Task brief: Retype every line from the one containing "You are a computer-use agent." through the last line of the records below, both included; leave out the pictures.

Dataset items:
● ● ● ●
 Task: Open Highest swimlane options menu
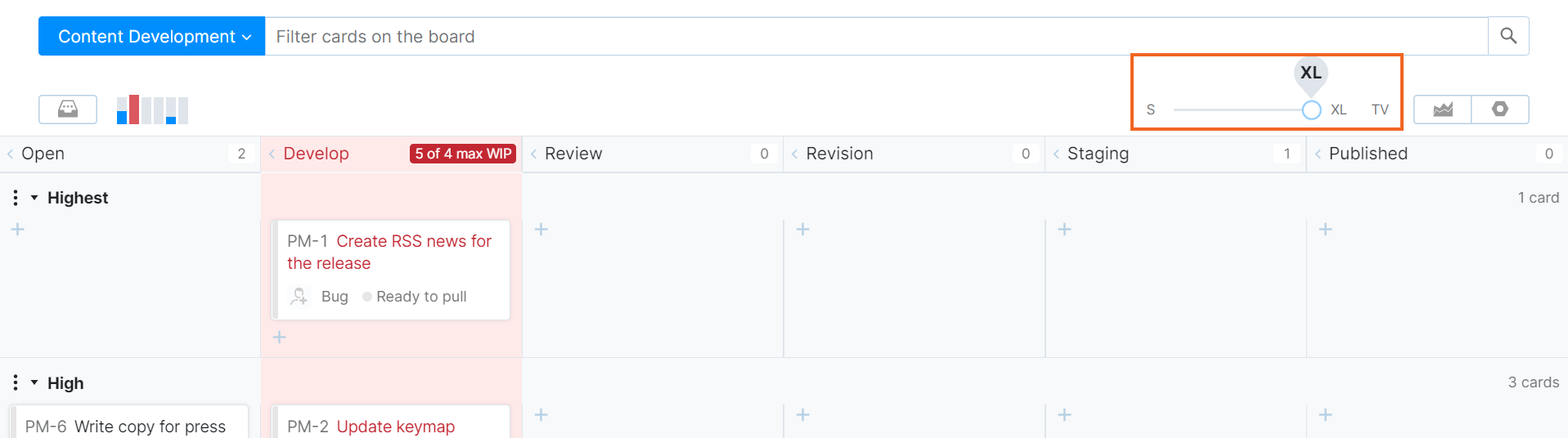[16, 198]
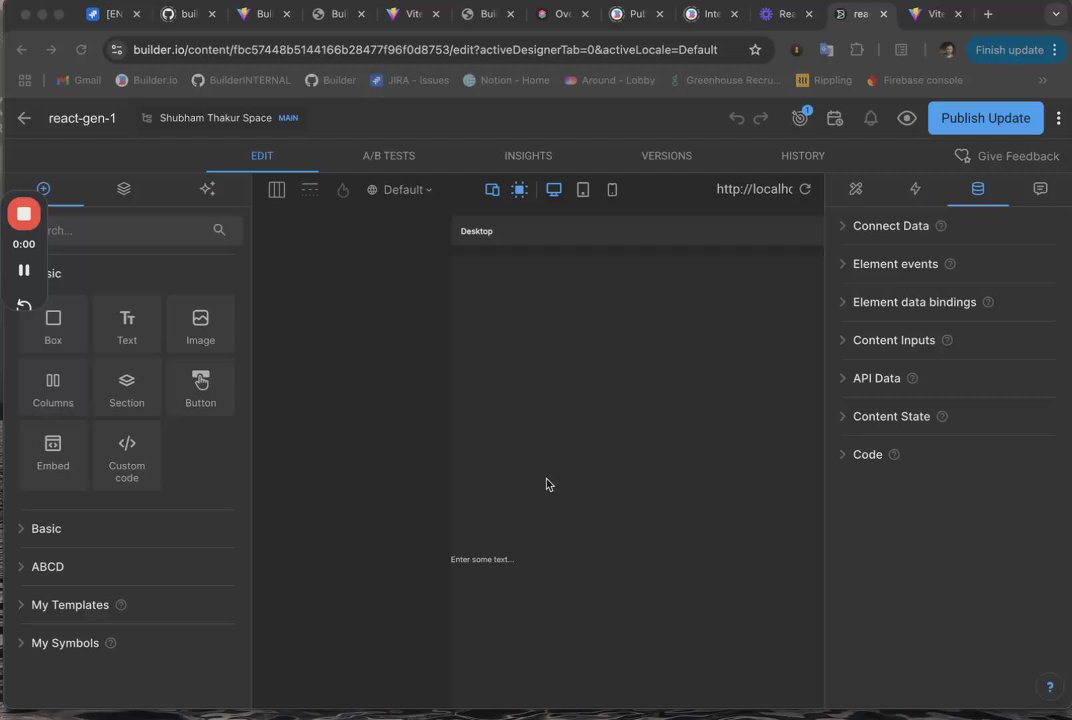Open the AI generate sparkle tab
The image size is (1072, 720).
coord(207,189)
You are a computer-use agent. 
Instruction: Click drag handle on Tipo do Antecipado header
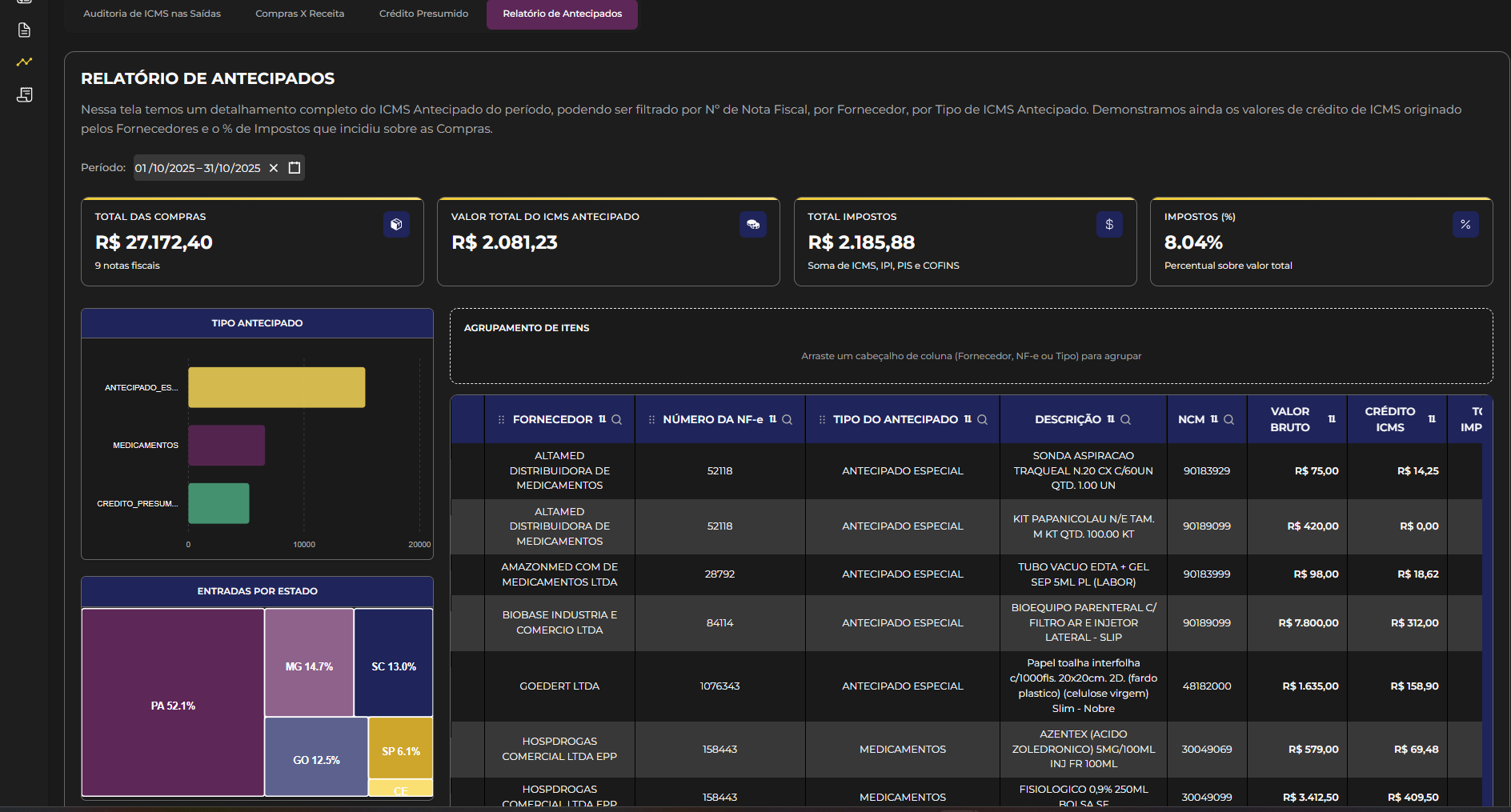click(822, 420)
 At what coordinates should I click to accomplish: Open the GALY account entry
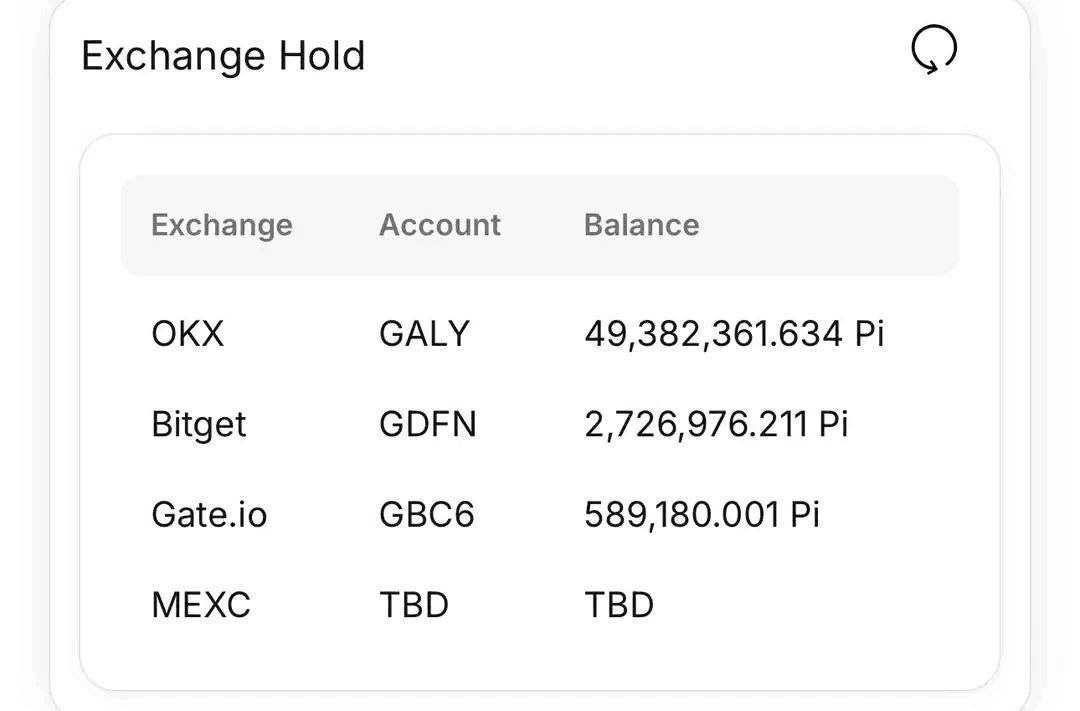click(x=424, y=333)
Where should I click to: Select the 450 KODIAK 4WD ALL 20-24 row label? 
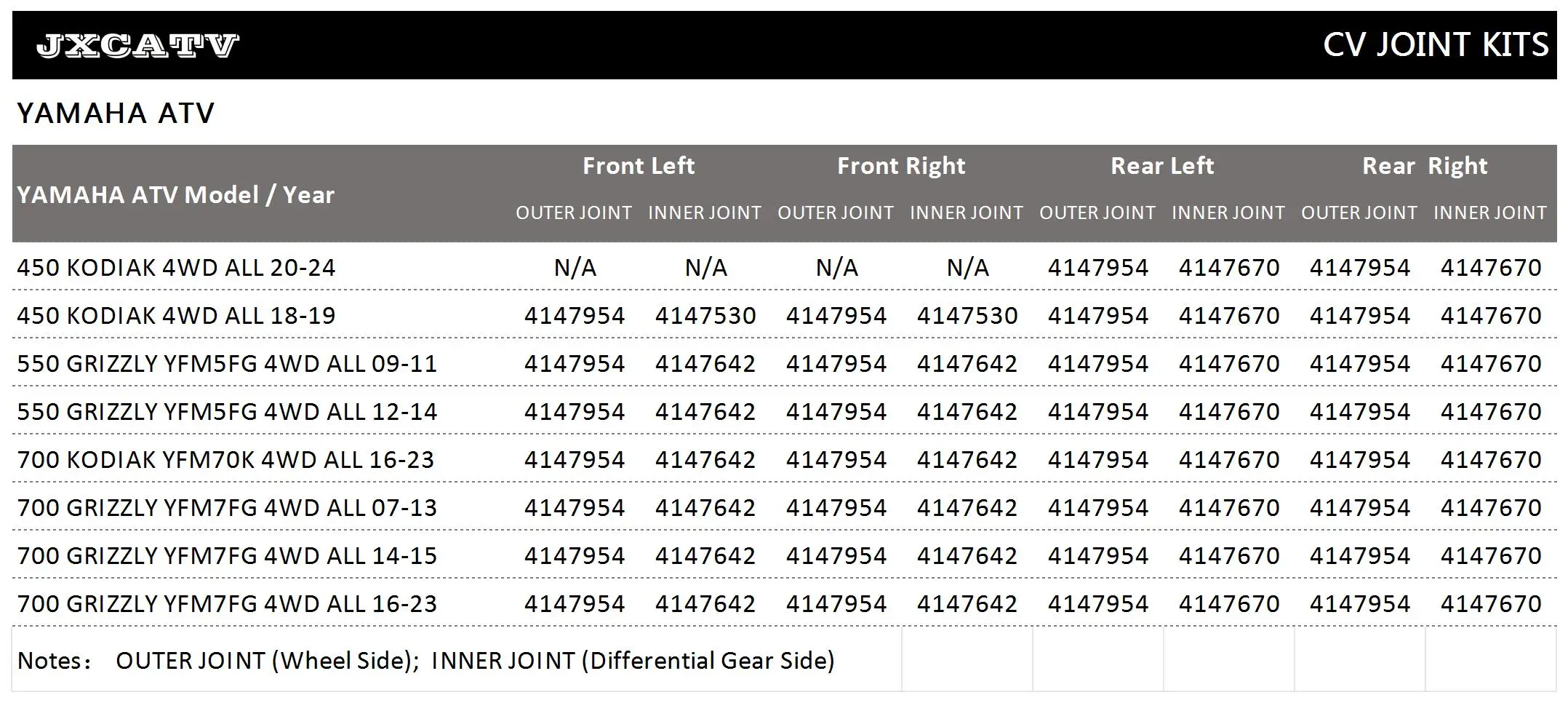tap(176, 268)
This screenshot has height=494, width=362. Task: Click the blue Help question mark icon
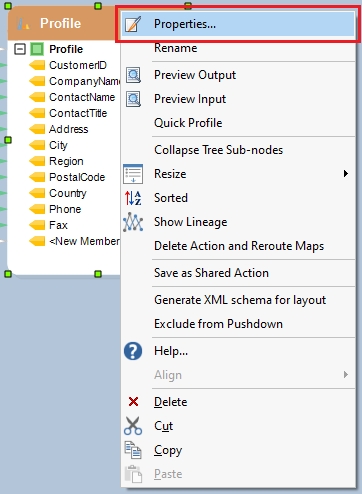coord(133,351)
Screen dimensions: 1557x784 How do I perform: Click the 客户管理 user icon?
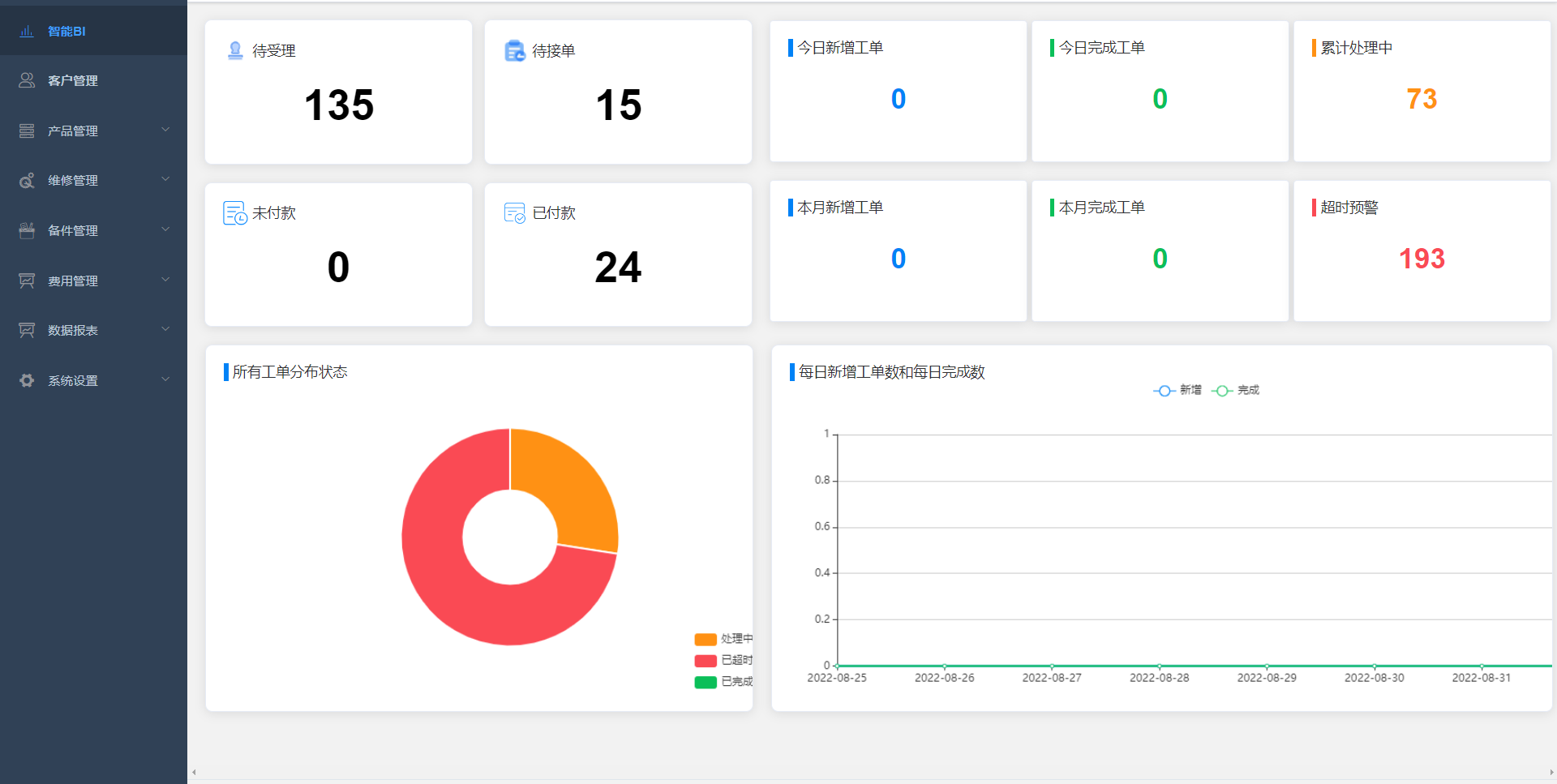[27, 80]
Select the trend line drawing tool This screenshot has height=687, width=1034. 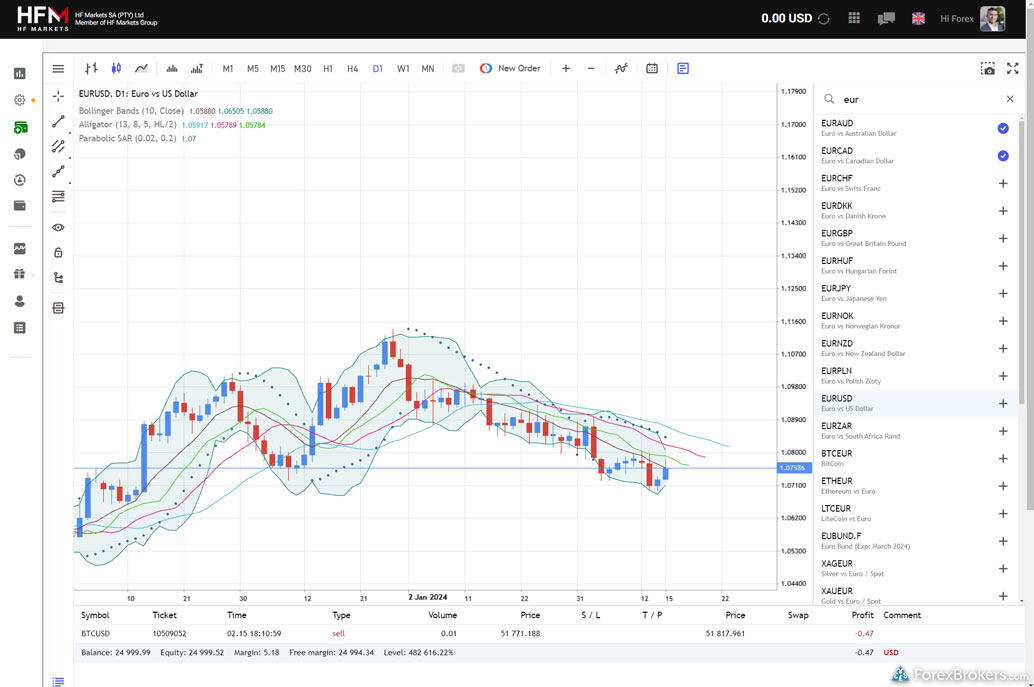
● ● ● ●
Exercise output:
You are a computer-use agent. 
Instruction: Click drag handle on Tipo do Antecipado header
click(822, 420)
 At what coordinates should I click to accomplish: Open the GALY account entry
click(x=424, y=333)
Where should I click to: Select the 450 KODIAK 4WD ALL 20-24 row label? 
tap(176, 268)
This screenshot has height=494, width=362. Task: Click the blue Help question mark icon
coord(133,351)
Screen dimensions: 1557x784 How do I perform: Click the 客户管理 user icon?
[27, 80]
Select the trend line drawing tool This screenshot has height=687, width=1034. 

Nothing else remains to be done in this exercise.